Chinese supply side reform to add further to Iron Ore demand
In 2016,the Chinese government singled out the steel and coal industries for capacity reduction and they were the only two sectors with tangible targets, at 45mt and 250mt respectively. The capacity targets appear to be comfortably exceeded, with 65mt steel capacity understood to have been closed last year. For 2017, the government is targeting a further 50mt of steel mill closures. This was in-line with expectations, as part of the 150Mtpa capacity closures due before 2020. These closures are important from the perspective that they increase industry utilisation rates, enhance overall steel mill profitability and simplistically enable higher prices to be paid for raw materials (including Iron Ore). Additional to these closures, the Chinese government is also targeting the closure of Induction Furnaces. These are unapproved furnaces that melt scrap metal to produce low quality steel as construction products. These closures are required before June 2017 and could represent up to an additional 100Mtpa of capacity reductions. This will shift operating capacity to Blast Furnace steelmaking methods which primarily consume Iron Ore (and coal) rather than scrap metal. The shift in demand as a result could be very material to the Iron Ore market.

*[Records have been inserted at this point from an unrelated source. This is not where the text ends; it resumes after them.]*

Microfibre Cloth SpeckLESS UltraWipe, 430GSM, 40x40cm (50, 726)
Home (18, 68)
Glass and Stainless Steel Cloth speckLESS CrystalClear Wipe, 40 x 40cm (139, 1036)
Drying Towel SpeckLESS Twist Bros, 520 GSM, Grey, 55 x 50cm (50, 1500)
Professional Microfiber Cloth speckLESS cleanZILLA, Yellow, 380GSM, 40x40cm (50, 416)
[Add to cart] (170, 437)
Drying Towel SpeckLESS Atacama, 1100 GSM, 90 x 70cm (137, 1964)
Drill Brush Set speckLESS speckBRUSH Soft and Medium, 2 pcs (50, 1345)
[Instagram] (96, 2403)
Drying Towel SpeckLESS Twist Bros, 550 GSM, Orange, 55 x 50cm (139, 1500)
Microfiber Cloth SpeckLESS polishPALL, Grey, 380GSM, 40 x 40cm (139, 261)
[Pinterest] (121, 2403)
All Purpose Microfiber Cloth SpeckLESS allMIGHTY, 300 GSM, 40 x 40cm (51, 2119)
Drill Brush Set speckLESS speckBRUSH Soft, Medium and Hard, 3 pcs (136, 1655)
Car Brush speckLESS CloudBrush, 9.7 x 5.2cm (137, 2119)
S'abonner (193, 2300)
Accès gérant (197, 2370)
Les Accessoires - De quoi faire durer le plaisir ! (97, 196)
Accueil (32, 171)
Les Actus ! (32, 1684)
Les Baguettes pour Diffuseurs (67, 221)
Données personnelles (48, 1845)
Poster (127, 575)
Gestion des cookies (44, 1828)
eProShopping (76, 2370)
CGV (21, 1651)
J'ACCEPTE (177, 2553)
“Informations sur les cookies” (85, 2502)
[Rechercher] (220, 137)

Supply growth moderated during 2016
The weak Iron Ore market in the years leading up to 2016, resulted from a combination of weakening demand and strong supply growth. The major producers added roughly 160mt of supply over 2014 and an additional 80-100mt of low-cost supply growth was estimated to have entered the market in 2015. Rolling into 2016, weaker-than-expected supply growth was a contributing factor behind the rally in Iron Ore prices. While 2016 was expected to see material supply growth continue, Samarco and Roy Hill issues coupled with production downgrades from BHP Billiton and Rio Tinto tightened the market materially relative to expectations; with new supply additions were understood to be only ~30mt.
High prices will see supply growth resume
Weak seasonal Iron Ore supply during the first quarter of 2017, again combined with ongoing strong demand, were the key factors driving Iron Ore prices higher in recent months. This was particularly noticeable for prices of high quality ores which traded at a premium. These seasonal supply issues are likely to resolve themselves near-term and recent high prices are likely to continue to incentivise Chinese and non-traditional suppliers to reenter the market. This will likely be combined with continued ramp-up in the production of Vale’s 90Mtpa S11D project and modest growth from the other majors.
High prices likely to moderate, but consensus broker earnings remains understated
In summary, we expect demand to remain robust with Chinese supply side reform providing further support for consumption. At the same time we expect supply growth to continue, somewhat incentivised by recent high pricing. With this backdrop we expect spot Iron Ore prices to moderate from current levels, however despite this, consensus broker forecasts for the commodity remain too low and are likely to continue to drive earnings upgrades for the major Iron Ore companies (including BHP Billiton, Rio Tinto and Fortescue Metals Group).